THE PROBLEM:
From the first line to the last, print the data exactly as written.
++++++++
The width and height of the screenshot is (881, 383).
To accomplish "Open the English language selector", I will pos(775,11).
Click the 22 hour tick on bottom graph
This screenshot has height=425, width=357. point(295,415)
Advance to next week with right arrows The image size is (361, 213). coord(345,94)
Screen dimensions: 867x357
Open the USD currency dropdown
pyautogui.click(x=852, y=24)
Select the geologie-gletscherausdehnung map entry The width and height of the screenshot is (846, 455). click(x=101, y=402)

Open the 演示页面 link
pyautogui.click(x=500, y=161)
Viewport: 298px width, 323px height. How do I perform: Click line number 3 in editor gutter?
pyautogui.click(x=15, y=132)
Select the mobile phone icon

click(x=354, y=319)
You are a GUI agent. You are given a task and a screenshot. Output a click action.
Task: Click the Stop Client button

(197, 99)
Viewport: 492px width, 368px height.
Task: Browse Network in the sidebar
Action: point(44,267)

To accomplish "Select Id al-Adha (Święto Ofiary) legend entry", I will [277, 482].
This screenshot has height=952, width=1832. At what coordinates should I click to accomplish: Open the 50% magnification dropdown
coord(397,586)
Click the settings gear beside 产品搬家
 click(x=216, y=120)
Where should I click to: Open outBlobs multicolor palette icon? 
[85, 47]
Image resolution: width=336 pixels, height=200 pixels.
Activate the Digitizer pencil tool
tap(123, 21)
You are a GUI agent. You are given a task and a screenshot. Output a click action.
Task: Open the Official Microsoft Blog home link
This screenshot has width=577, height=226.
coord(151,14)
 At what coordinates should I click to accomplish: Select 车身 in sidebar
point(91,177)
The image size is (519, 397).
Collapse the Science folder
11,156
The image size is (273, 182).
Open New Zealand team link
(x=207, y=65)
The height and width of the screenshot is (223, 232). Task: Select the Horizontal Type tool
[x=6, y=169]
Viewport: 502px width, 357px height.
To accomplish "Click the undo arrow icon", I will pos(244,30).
++++++++
RESPONSE BELOW:
The width and height of the screenshot is (881, 383).
To accomplish "Open the English language selector", I will pos(775,11).
Click the 22 hour tick on bottom graph
This screenshot has height=425, width=357. point(295,415)
Advance to next week with right arrows The image size is (361, 213). coord(345,94)
Screen dimensions: 867x357
Open the USD currency dropdown
pyautogui.click(x=852, y=24)
Select the geologie-gletscherausdehnung map entry The width and height of the screenshot is (846, 455). click(x=101, y=402)

Open the 演示页面 link
pyautogui.click(x=500, y=161)
Viewport: 298px width, 323px height. How do I perform: Click line number 3 in editor gutter?
pyautogui.click(x=15, y=132)
Select the mobile phone icon

click(x=354, y=319)
You are a GUI agent. You are given a task and a screenshot. Output a click action.
Task: Click the Stop Client button

(197, 99)
Viewport: 492px width, 368px height.
Task: Browse Network in the sidebar
Action: point(44,267)

To accomplish "Select Id al-Adha (Święto Ofiary) legend entry", I will [277, 482].
This screenshot has height=952, width=1832. At what coordinates should I click to accomplish: Open the 50% magnification dropdown
coord(397,586)
Click the settings gear beside 产品搬家
 click(x=216, y=120)
Where should I click to: Open outBlobs multicolor palette icon? 
[85, 47]
Image resolution: width=336 pixels, height=200 pixels.
Activate the Digitizer pencil tool
tap(123, 21)
You are a GUI agent. You are given a task and a screenshot. Output a click action.
Task: Open the Official Microsoft Blog home link
This screenshot has width=577, height=226.
coord(151,14)
 At what coordinates should I click to accomplish: Select 车身 in sidebar
point(91,177)
The image size is (519, 397).
Collapse the Science folder
11,156
The image size is (273, 182).
Open New Zealand team link
(x=207, y=65)
The height and width of the screenshot is (223, 232). Task: Select the Horizontal Type tool
[x=6, y=169]
Viewport: 502px width, 357px height.
To accomplish "Click the undo arrow icon", I will pos(244,30).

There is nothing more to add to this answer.